“How many times shall I forgive my brother? Seven times, perhaps?” asked Peter of the Lord.
“Not so. I ask that you will forgive him unto seventy times seven”, came the unexpected answer.
I wonder what went through Peter’s mind as he heard of such extravagance. How did he understand the seventy times seven? Did it mean literally 490, and if so, is it right and proper to withhold forgiveness the 491st time? I very much doubt it, because the 70 X 7 expression was common parlance to the people of Israel, just a hyperbolic way of saying, “stop counting, and be prepared always to forgive.”

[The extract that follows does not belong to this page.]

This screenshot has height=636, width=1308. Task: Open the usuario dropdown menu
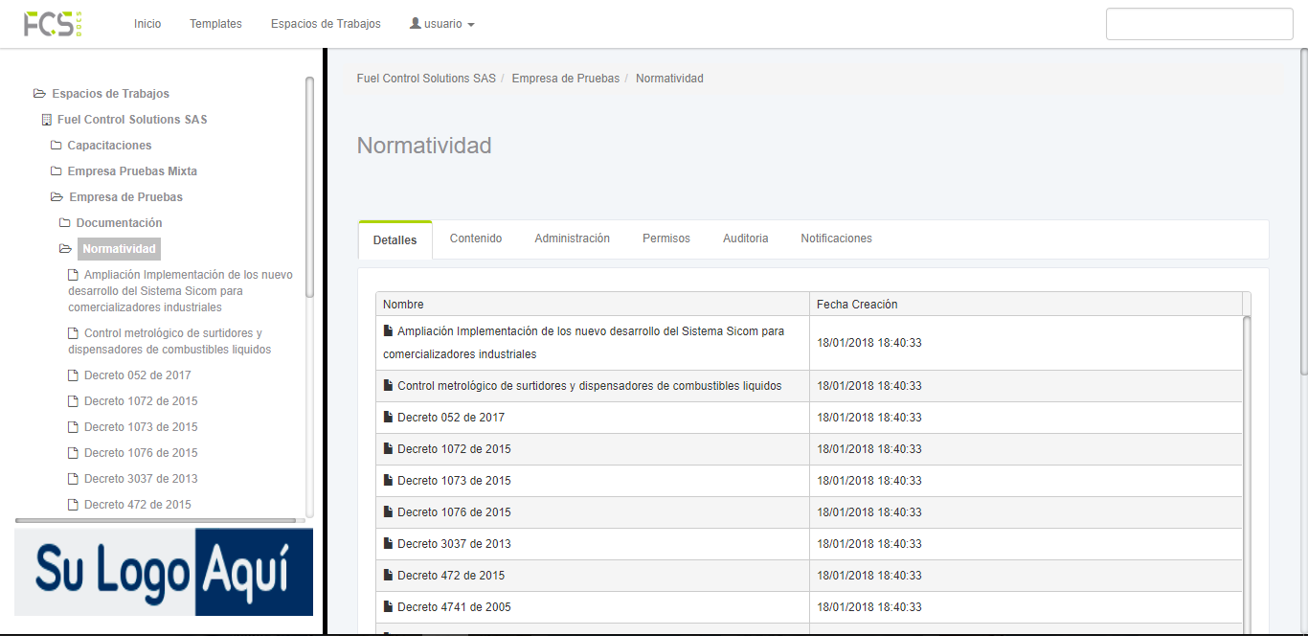[441, 24]
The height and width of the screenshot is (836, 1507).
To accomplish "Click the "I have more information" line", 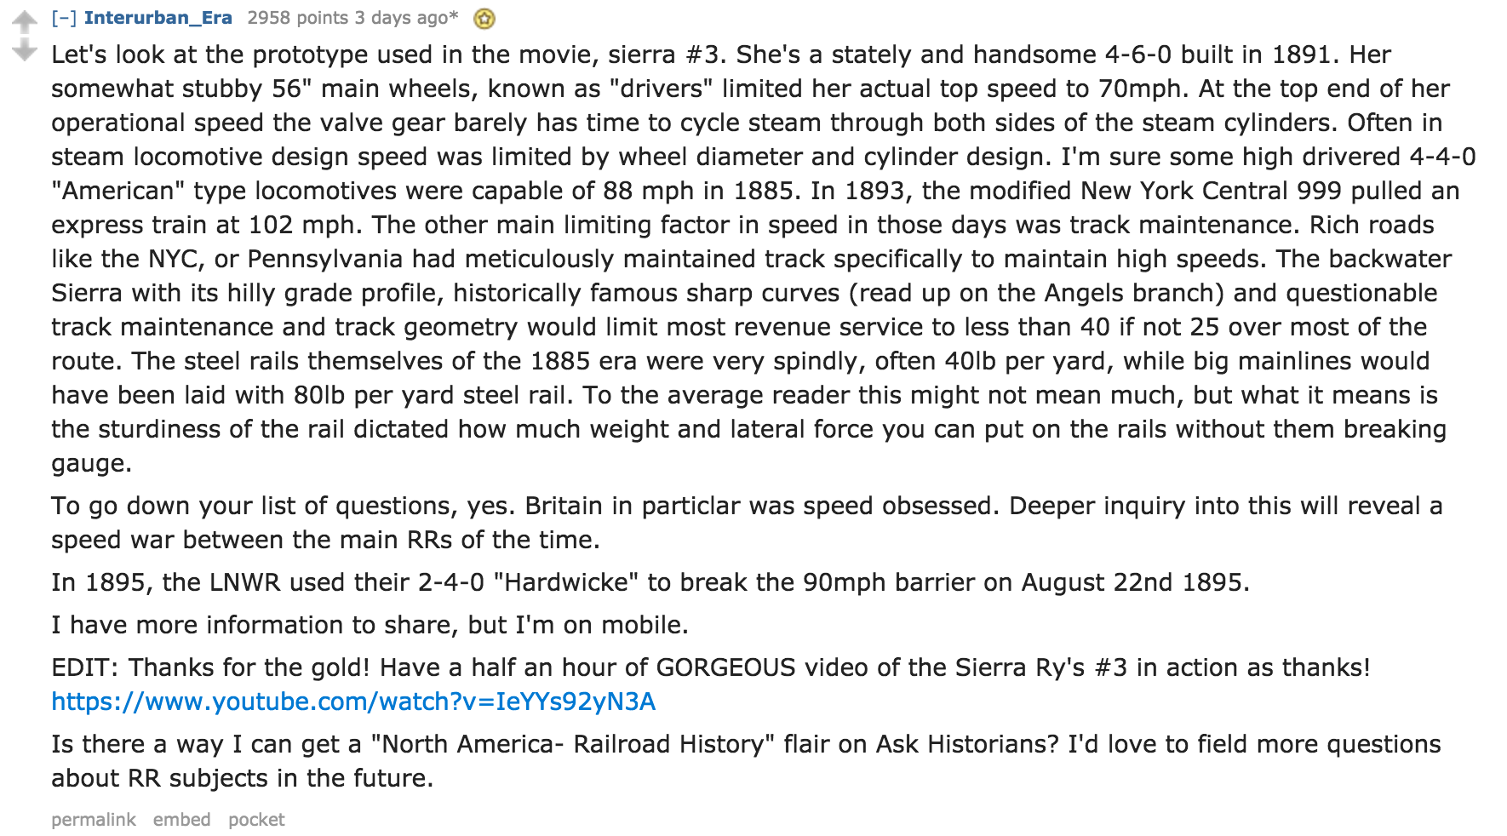I will tap(370, 625).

These words, taken from Matthew 18:21-22, are followed by the parable of the unforgiving servant. It begins with these words, “Therefore the Kingdom of Heaven may be compared to a king who wished to settle accounts with his servants.” The Lord was speaking of a yet future day, when books are opened, and men’s deeds are taken into account.
Suppose we concentrate on just one part of this parable. There was a servant who owed his master 10,000 talents. How any servant could build up such an enormous debt boggles the mind. What does it amount to in modern terms? Various estimates have been suggested. One I have just seen likens it to £300,000,000. We need not haggle over the exact amount. Clearly the Lord was using hyperbolic language, as with the 70 X 7. But whereas He used the 70 X 7 for us as human beings, He wanted to impress His hearers about the measure of God’s forgiveness. And He did so by saying that the king forgave the servant this monumental debt.
This gives us pause. We stop and gasp. Jesus was saying that there is NO LIMIT to God’s forgiveness. No matter how depraved, how violent, how foul a man can become through a life of self-serving and lack of concern for others, there will always be a window in his dungeon as he pays for his sins, and the light of God’s forgiveness will shine in to him. It may take many years before he recognises the meaning of the light, but God will never board up the window and leave him in utter darkness.
Such is the meaning of this parable. The unforgiving servant treated his fellow-servant abominably, and caused the king’s anger to boil up. Yes, his days were to be spent in what Victorians called a “Debtor’s Prison”, and he would remain there until he had paid the “uttermost farthing”. But this is where a common mistake is frequently found in print. Expositors tend to consign this servant to an everlasting hell. But they fail to realise that the 10,000 factor speaks clearly of an unending possibility of forgiveness, for even the most hardened of sinners.
We may find it difficult, even impossible, to think about forgiveness for the men who gunned down 12 people in Paris this week, and God knows how difficult it is for human beings to forgive in such cases of incorrigible wickedness, but our parable tells us that a time will come, in this life or the next, when these men will seek God’s forgiveness, and it will not be withheld from them.